**TASK SET**
1. Decide whether each statement below agrees with the essay on sports figures and protest. Answer yes or no for each, and quote the deciding words from the essay.
(a) Grant Napear lost his job after posting a tweet.
(b) Chip Kelly quoted Evelyn Beatrice Hall in a tweet.
(c) Black players make up 81 percent of NFL players.
2. Carry on the essay on sports figures and protest from the point where it stops.

Missing the Forest for the Trees


This week, Sacramento Kings TV play-by-play announcer Grant Napear was fired after he tweeted "All Lives Matter...Every Single One!" In the same week, New Orleans Saints quarterback Drew Brees was wiping egg of his face for saying in an interview that he would "never agree with anybody disrespecting the flag of the United States of America." The anybody he was referring to was Colin Kaepernick, hence the egg.

Public scorn was not limited to the above, admittedly, misinformed and tone deaf sports personalities. UCLA head coach Chip Kelly got an earful from some of his former players because apparently quoting Martin Luther King, Jr. in a tweet was too vague for them. Those words from Evelyn Beatrice Hall about defending with our lives the right of people to say things we may disagree with might as well have been written in sand script for all the good they seem to be doing.

Look, these are troubling times in America. Black men and women are literally being murdered by cops; some in broad daylight, others in the privacy of their own homes. Not one of these deaths was even remotely justified under any reasonably objective standard. African Americans have every right to be outraged at what is going on and to take to the streets in protest to demand change. Polls show that the vast majority of people are with them. But going after Napear, Brees and Kelly, however comforting that might be, is not the answer. If anything, it's a distraction.

Put succinctly, there are bigger fish to fry than throwing a few privileged knuckleheads under the bus. Consider that of the combined 123 professional sports franchises in the NBA, NFL, MLB and NHL, only one - the Charlotte Hornets - is majority owned by an African American (Michael Jordan). Meanwhile the percentage of black players in the NBA and NFL is 81 and 73 respectively.

**INPUT DATA**
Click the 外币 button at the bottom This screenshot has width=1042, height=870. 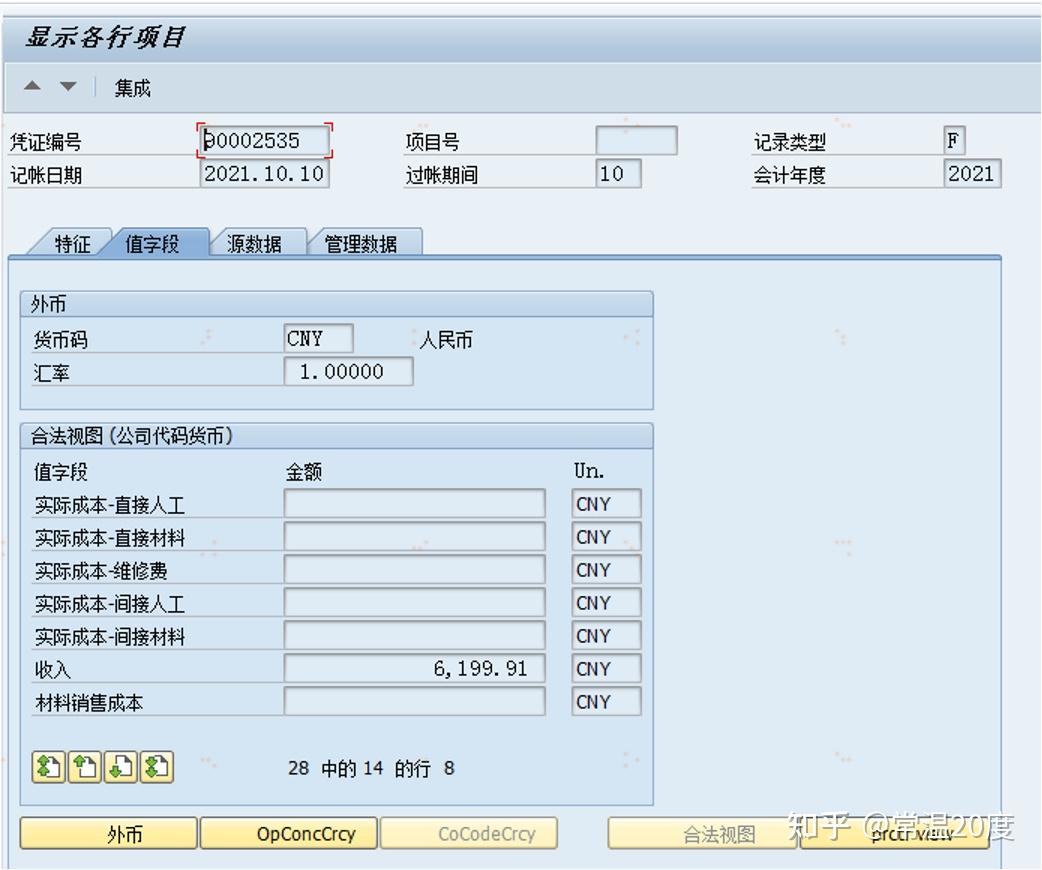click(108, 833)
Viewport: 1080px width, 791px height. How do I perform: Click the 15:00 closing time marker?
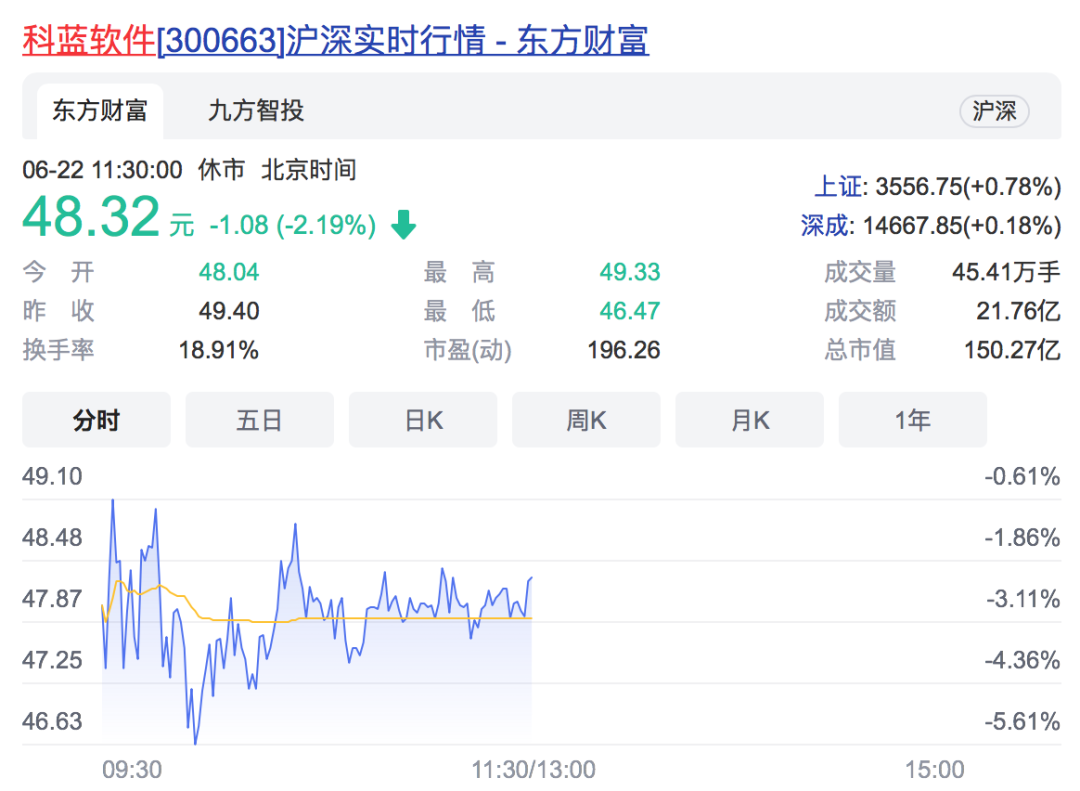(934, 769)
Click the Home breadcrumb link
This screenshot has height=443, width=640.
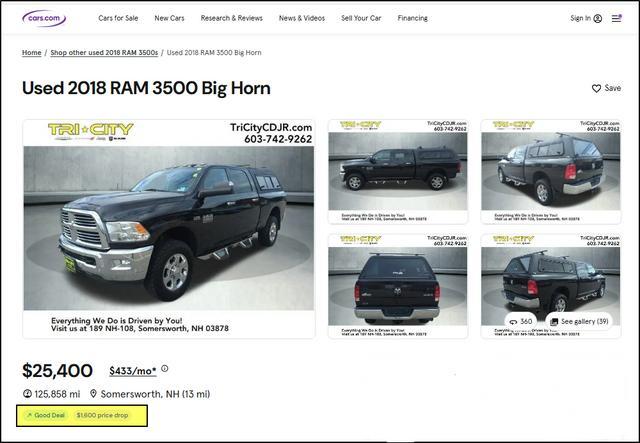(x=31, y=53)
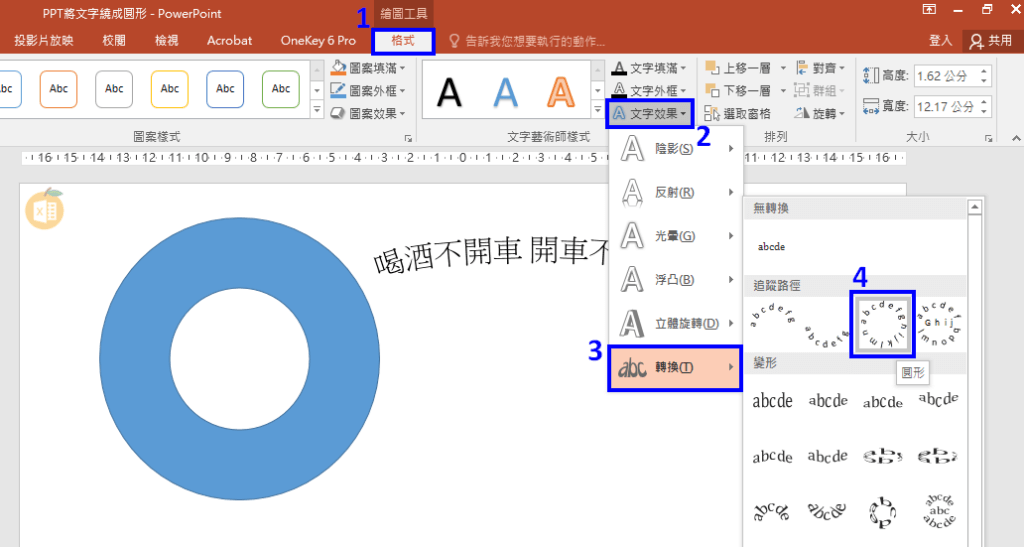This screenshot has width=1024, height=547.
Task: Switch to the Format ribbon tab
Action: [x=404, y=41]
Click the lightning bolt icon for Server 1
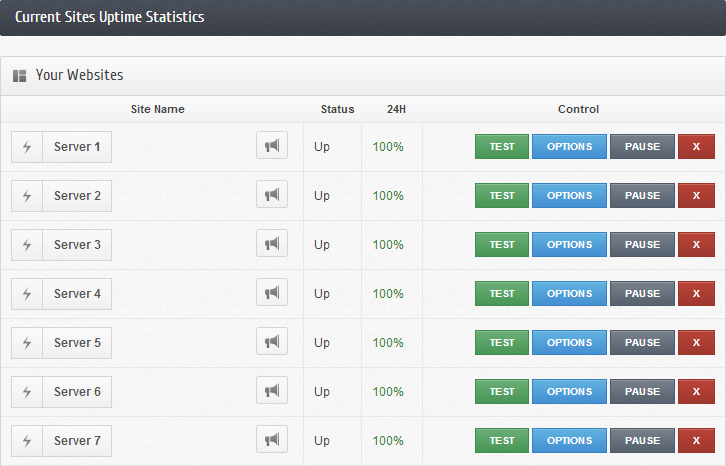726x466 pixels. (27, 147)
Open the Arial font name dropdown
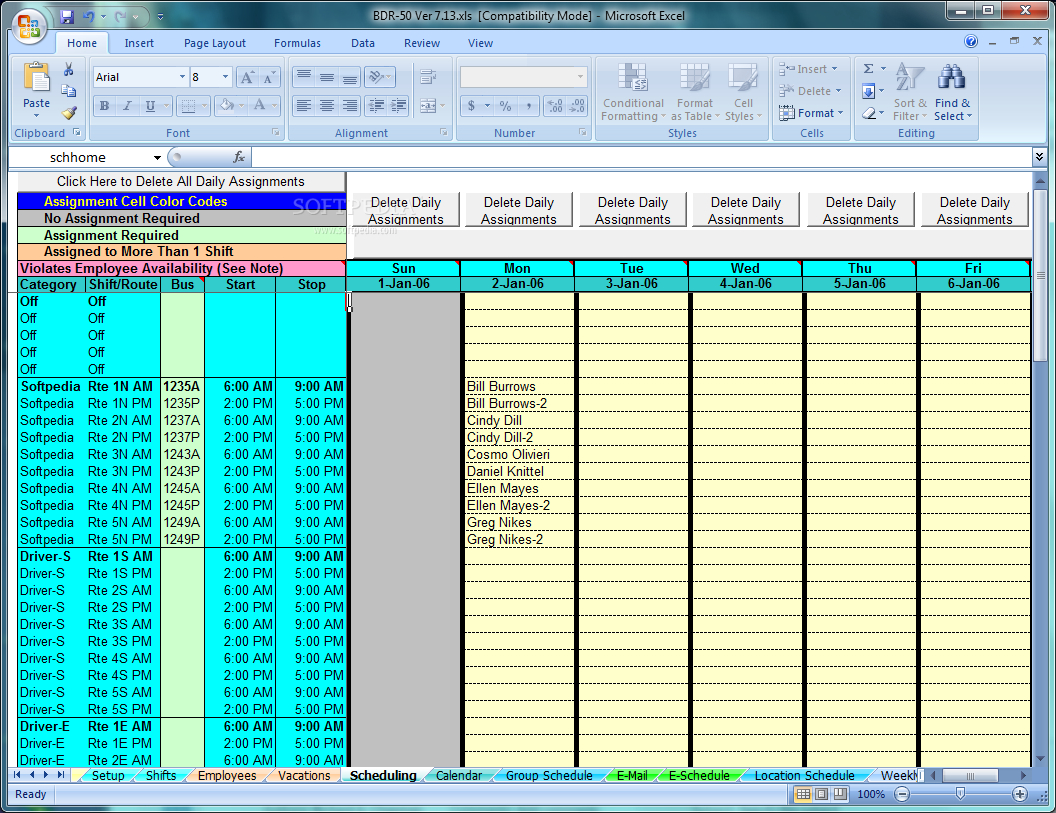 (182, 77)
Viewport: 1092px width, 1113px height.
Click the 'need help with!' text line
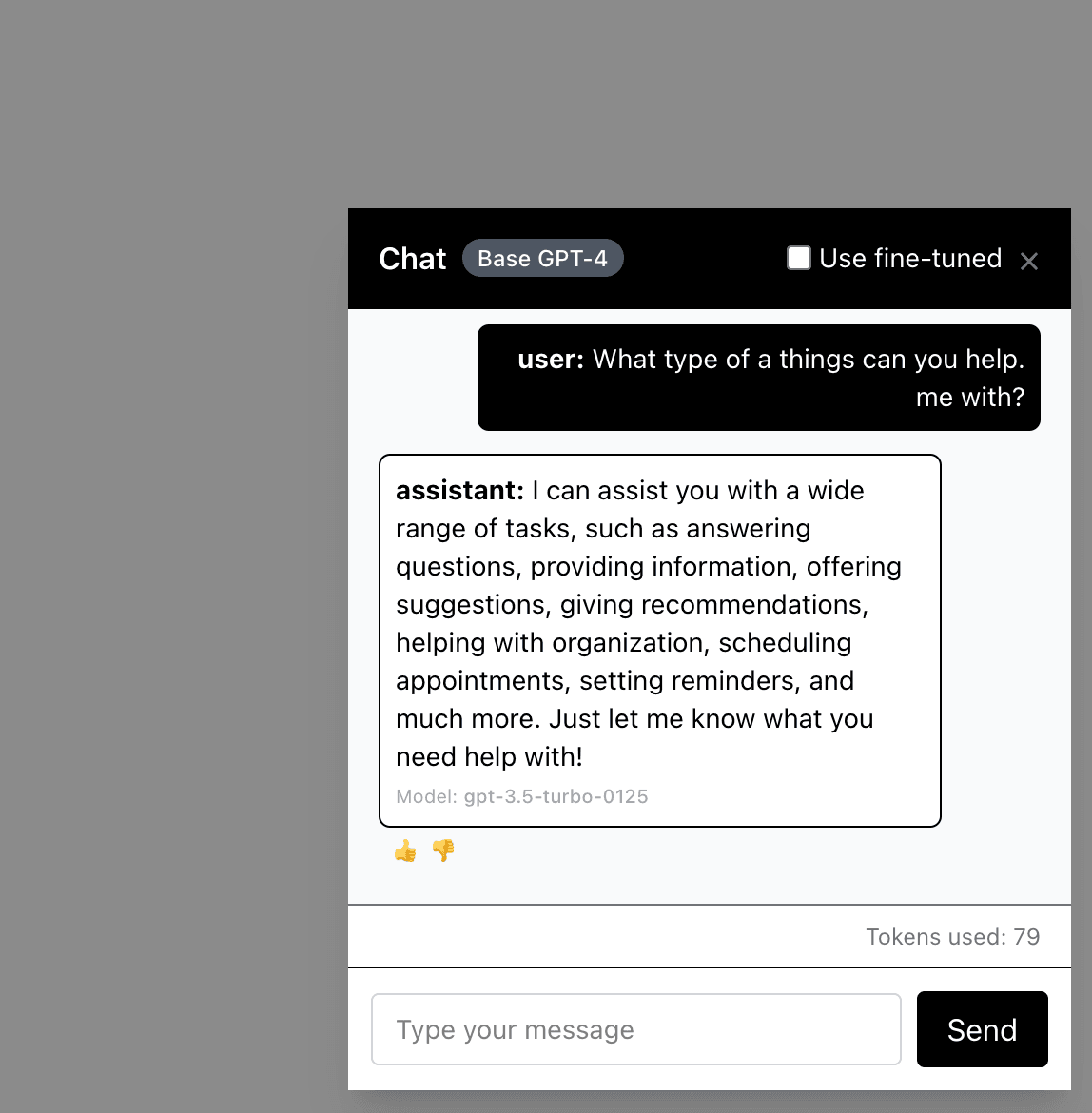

**RESULTS FOR EACH TASK**
1.
(a) Yes: "Grant Napear was fired after he tweeted"
(b) No: "quoting Martin Luther King, Jr. in a tweet"
(c) No: "the percentage of black players in the NBA and NFL is 81 and 73 respectively."

2.
It isn't much better outside the arena of sports. As of 2019, only four companies in the Fortune 500 had CEOs that were black. None were owned outright by African Americans. According to data from the Small Business Administration, white-owned businesses account for 71 percent of all businesses and 88 percent of all sales receipts. Conversely, black-owned businesses account for only 9.5 percent of all businesses and a paltry 1.3 percent of all sales receipts. Even worse, those black-owned businesses employ only 1.7 percent of the nation's workforce.

MSNBC, a bastion of progressive thought, has only three black anchors - Joy Reid, Craig Melvin and Al Sharpton - on its staff. And none work during the weekday prime-time slot. How is it possible that the number one liberal network in North America has an all-white lineup from 5 p.m. to midnight Monday thru Friday? Talk about not having a seat at the table.

Pick any segment of the economy you want, from entertainment to manufacturing to hospitality, and the results are the same. The white majority has a virtual lock on the power structure of this nation. While whites make up only 60 percent of the overall population of the country, they control over 90 percent of its resources.

Until there is substantial movement in those numbers, things will remain pretty much as they've been since the founding of the Republic. If change is going to come, it will have to be from the top on down, not the other way around. In 2003, the NFL instituted what it called the Rooney Rule, which required every team to interview at least one African American for a head-coaching vacancy. It is now toying with the idea of "bribing" teams with a better draft pick if they actually hire an African American coach.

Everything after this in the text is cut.